Like everything in this country, the move is shrouded in mystery. But the people are already being groomed for a transition, supporting the widespread belief that the leader, Kim Jong-il, will use today's Workers Party assembly to signal he has chosen his youngest son to succeed him.
One Pyongyang student says there is already a song dedicated to the heir apparent. "We were told at university that Kim Jong-un is very intelligent, that he has a military background, and that he is very young," says the young woman.
Many others seem to know his name, even though there is a reluctance to discuss the matter – at least with foreigners.

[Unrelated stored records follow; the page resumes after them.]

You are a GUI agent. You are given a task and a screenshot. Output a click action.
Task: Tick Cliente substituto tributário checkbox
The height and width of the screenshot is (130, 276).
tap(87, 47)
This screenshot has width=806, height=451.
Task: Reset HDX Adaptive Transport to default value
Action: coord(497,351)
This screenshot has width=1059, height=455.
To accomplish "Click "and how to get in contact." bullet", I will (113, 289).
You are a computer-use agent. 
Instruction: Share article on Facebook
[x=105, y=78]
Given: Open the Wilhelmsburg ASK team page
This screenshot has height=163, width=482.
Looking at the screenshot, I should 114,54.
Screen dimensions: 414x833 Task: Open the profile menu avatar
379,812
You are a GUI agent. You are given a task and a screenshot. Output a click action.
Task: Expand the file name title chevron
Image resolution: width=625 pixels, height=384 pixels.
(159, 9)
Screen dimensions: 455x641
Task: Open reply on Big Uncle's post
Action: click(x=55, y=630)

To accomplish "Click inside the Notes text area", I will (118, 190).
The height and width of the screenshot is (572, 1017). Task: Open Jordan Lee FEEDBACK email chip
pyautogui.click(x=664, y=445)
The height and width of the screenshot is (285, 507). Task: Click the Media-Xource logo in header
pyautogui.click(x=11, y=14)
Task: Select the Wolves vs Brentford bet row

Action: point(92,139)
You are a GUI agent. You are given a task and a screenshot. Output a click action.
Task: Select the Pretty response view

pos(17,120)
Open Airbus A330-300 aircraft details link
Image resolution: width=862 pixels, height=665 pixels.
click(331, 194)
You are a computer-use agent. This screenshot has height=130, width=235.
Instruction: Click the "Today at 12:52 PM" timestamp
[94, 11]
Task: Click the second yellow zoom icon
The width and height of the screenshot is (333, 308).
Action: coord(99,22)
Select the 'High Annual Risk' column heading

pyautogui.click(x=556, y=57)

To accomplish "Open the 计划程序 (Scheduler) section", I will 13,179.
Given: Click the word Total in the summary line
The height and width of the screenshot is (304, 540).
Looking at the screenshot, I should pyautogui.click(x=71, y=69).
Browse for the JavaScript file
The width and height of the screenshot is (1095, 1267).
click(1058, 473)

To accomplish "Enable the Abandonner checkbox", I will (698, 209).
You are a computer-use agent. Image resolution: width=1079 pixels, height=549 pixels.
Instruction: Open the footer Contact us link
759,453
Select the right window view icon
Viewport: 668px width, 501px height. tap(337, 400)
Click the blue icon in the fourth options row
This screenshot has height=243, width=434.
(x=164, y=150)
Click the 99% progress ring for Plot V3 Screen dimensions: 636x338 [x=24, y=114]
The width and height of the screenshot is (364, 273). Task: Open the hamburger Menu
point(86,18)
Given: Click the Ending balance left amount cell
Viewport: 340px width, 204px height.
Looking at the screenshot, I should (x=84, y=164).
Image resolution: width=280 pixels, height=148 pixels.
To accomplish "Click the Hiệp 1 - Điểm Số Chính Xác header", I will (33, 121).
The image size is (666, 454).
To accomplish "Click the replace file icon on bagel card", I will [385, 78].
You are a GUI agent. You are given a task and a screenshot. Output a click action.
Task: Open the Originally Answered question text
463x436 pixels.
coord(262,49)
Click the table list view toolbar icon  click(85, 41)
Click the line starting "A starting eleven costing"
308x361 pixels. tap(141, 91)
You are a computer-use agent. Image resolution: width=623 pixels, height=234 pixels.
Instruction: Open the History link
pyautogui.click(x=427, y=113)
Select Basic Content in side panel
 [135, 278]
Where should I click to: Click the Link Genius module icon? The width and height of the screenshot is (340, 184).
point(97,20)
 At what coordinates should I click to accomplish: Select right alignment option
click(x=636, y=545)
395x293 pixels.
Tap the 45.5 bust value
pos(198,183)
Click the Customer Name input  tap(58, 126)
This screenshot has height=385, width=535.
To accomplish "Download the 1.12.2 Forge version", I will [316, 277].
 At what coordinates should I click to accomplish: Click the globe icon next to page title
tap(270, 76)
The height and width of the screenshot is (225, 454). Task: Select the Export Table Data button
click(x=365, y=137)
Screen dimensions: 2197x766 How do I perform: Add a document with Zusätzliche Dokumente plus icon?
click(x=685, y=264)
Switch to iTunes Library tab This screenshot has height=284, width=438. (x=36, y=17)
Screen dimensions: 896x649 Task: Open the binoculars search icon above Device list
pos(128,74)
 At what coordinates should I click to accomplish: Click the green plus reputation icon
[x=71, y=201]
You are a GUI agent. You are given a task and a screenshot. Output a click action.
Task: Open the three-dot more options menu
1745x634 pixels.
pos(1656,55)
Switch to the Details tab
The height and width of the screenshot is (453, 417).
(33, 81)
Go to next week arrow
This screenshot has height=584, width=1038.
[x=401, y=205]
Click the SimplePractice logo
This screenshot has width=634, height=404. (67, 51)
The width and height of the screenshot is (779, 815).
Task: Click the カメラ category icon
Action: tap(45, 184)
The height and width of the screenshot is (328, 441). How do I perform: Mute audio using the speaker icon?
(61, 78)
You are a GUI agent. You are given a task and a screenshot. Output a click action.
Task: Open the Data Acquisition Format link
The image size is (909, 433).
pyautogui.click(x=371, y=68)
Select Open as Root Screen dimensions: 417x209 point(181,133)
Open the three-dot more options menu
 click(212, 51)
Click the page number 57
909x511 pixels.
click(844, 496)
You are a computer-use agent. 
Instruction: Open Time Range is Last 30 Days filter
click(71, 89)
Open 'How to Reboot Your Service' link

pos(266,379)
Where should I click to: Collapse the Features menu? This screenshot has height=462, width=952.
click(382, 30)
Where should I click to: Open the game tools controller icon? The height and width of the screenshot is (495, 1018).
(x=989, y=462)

His father's gradual rise was equally well veiled, sealed only at the party's 1980 gathering: its last until this year. This meeting could take anywhere between three days and almost three weeks, to judge from previous events.
Seoul-based Yonhap news agency has also reported that the North may be preparing a record military parade, citing South Korean government sources. As many as 10,000 soldiers may march alongside missiles and armoured vehicles to mark the party's assembly or its 65th anniversary next month.
Kim Jong-un's rise is unlike that of his 68-year-old father's in one crucial regard: time is not on his side. The elder Kim had years of experience dealing with the party and the powerful military before his father's death in 1994. Yet he appears to have neglected his own succession plans until reportedly suffering a stroke two years ago.
His apparent frailty is, of course, a strictly taboo topic in Pyongyang. "Our leader is in good shape and is energetic," said a guide.
The family's personality cult is apparent everywhere. The viewing conditions at the mausoleum of the country's founder, Kim Il-sung, are so strict that shoes are mechanically cleaned and blowers remove dust from visitors' clothes before they can enter and view his embalmed body.
Everybody over 13 wears a Kim Il-sung lapel pin and secondary school pupils spend a sixth of their lessons studying the thoughts of their leaders.
They are taught to believe that their country stands out among nations, and that life is better there than anywhere else. "We envy nothing in the world," children sing in a propaganda film.
Yet the country is an international pariah that spends vast sums on its military, even though the people have suffered from hunger and poverty for decades.